The first of the exchanges was a visit to the USSR (August 13 through September 14, 1957) made by US public health experts, along with an arts exchange that included Hollywood stars of film. Hyde was one of the five-member US public health mission that included Thomas Parran, then dean of the University of Pittsburgh School of Public Health; Otis L. Anderson, assistant surgeon general; Malcolm Merrill, California’s director of public health; and Leonid Snegireff, professor at the Harvard University School of Public Health. This group traveled to seven regions throughout the USSR, observing and noting the research and medical practices in the country at that time. The objective of the mission was to open the way for the development of more active relationships between public health and medical leaders of the US and the USSR; and, to facilitate the exchange of technical information in the health fields.[17]

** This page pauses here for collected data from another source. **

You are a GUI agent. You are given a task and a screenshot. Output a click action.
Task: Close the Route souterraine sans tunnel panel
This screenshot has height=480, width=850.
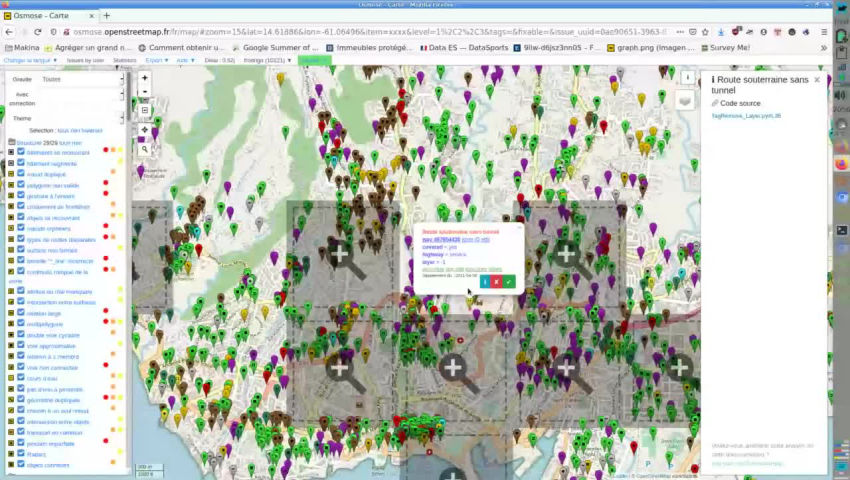817,80
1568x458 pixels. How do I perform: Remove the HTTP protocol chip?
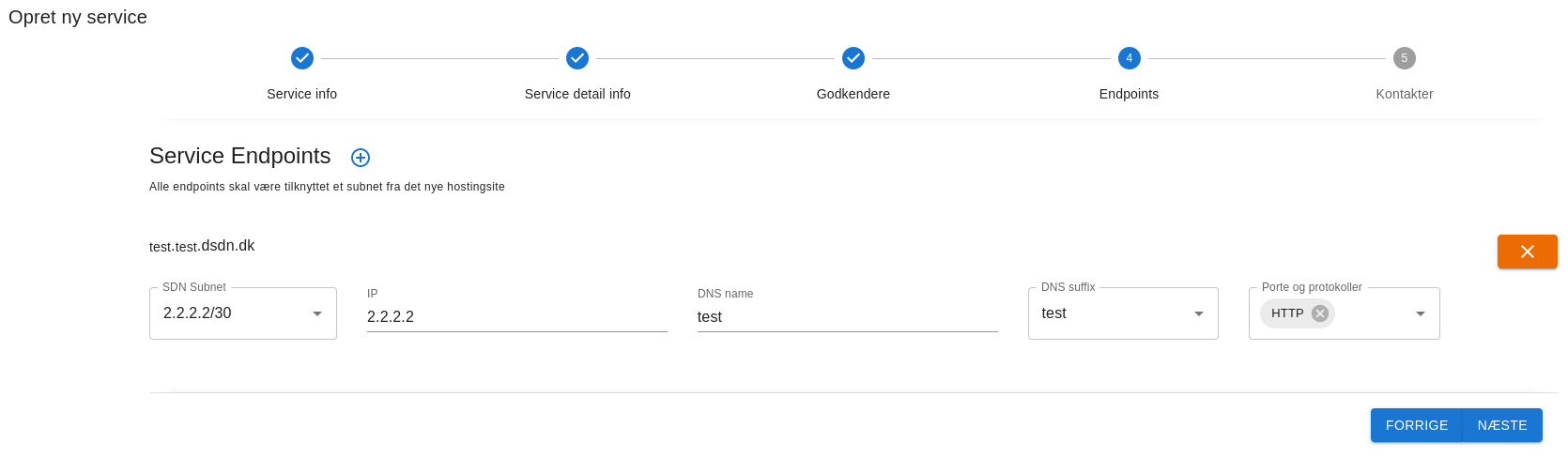click(x=1320, y=313)
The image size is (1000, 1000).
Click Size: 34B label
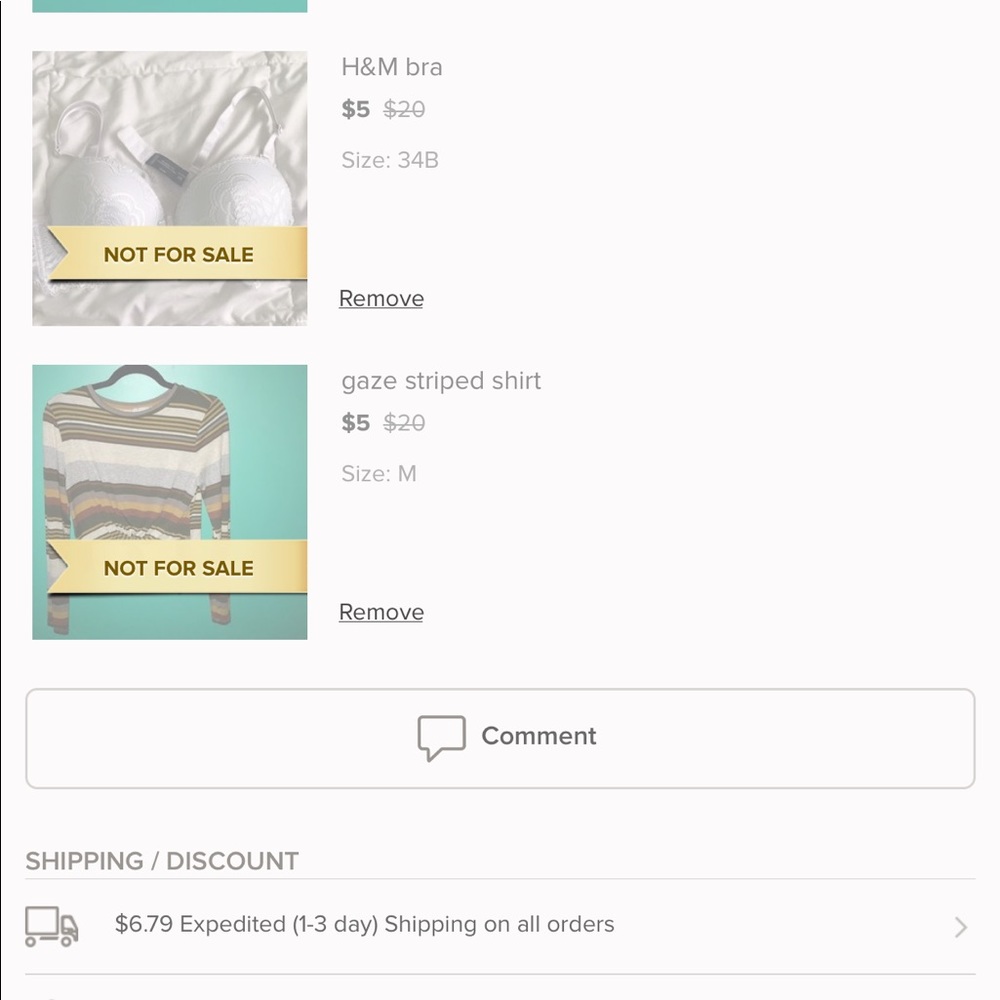[390, 160]
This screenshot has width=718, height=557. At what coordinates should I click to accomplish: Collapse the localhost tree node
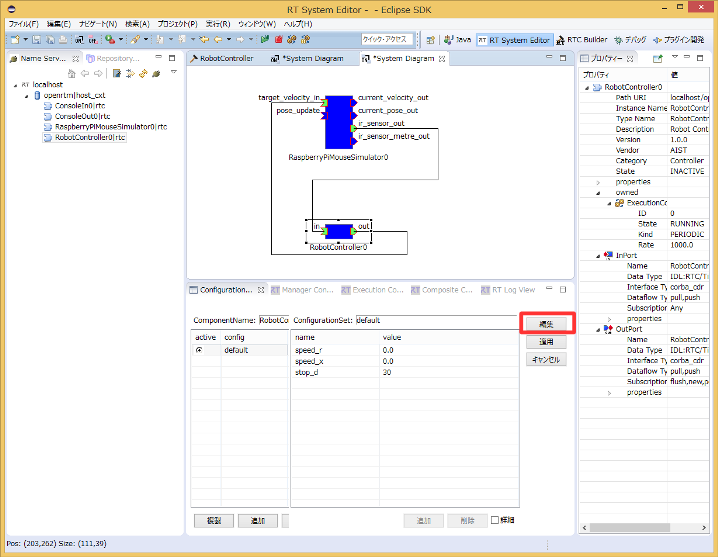[14, 85]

In September 1959, Nikita Khrushchev toured the US, bringing with him Aleksandr Markov, his personal physician and an official in the Soviet health ministry, and Markov’s colleague Dr. V.M. Butrov. The two Russian physicians traveled with Khrushchev throughout the US, visiting major US medical centers along the way before returning to Washington. Markov and Butrov then met with Surgeon General Leroy Burney and Hyde to prepare proposals for continuing and expanding the scientific exchange program to be considered by Khrushchev and President Eisenhower at their upcoming Camp David meeting. In further meetings with the leaders and scientists at the National Institutes of Health, the expected agreement included the addition of a joint US and USSR collaboration in health research.[18]

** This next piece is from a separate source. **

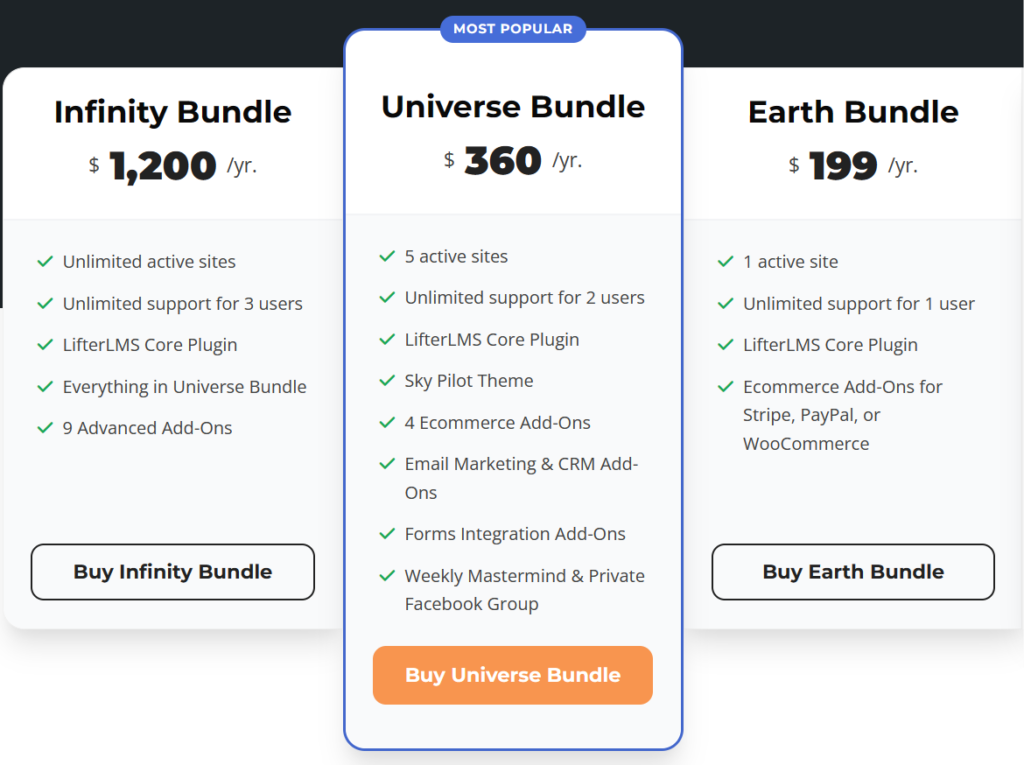Click the Infinity Bundle heading

[173, 112]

On December 26, 1962, just two months after the Cuban Missile Crisis, Hyde was contacted by the American Red Cross to serve on a special mission to Cuba.[19] Hyde accompanied two pharmacists on a chartered flight to Havana arriving on January 2. This medical team met with Fidel Castro to negotiate the release of several political prisoners in Cuba in exchange for medical supplies. One reason Hyde was chosen was that he knew most of the prominent leaders in the Cuban medical community from his work with the WHO. The trip lasted only five days, and Hyde flew back to the US on January 7.
In 1962, after 20 years in the USPHS, Hyde retired from government service and became the director of international medical education at the Association of American Medical Colleges (AAMC). That same year he arranged for the representatives of the University of Rochester and the University of Lagos, Nigeria, to meet to discuss arrangements for faculty recruitment and exchanges for the newly opened medical school. The exchange was subsequently supported the Commonwealth Fund of New York. While at AAMC, Hyde was organizer and on the steering committee for the Institute on International Medical Education’s conference, “Manpower for the World’s Health,” convened in Washington, D.C., in March 1966, and editor of its subsequent journal.[20]

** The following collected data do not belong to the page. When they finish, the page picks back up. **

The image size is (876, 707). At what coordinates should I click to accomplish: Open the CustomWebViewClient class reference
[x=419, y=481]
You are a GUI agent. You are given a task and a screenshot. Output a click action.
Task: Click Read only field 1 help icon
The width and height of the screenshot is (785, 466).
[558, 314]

In 1972, Hyde retired from the AAMC and became a founding member and executive director of the World Federation for Medical Education (WFME). He was one of the moving forces behind that organization’s first international conference, “Population Change: A Strategy for Physicians” held in Stockholm in September 1974, which addressed the issue of “mounting global concern over the precarious balance between population growth and the world’s space and resources…and the medical profession’s unique technical and leadership potential.”[21] Hyde was the executive director of WFME at the time of his death in Bethesda, Maryland on November 5, 1982.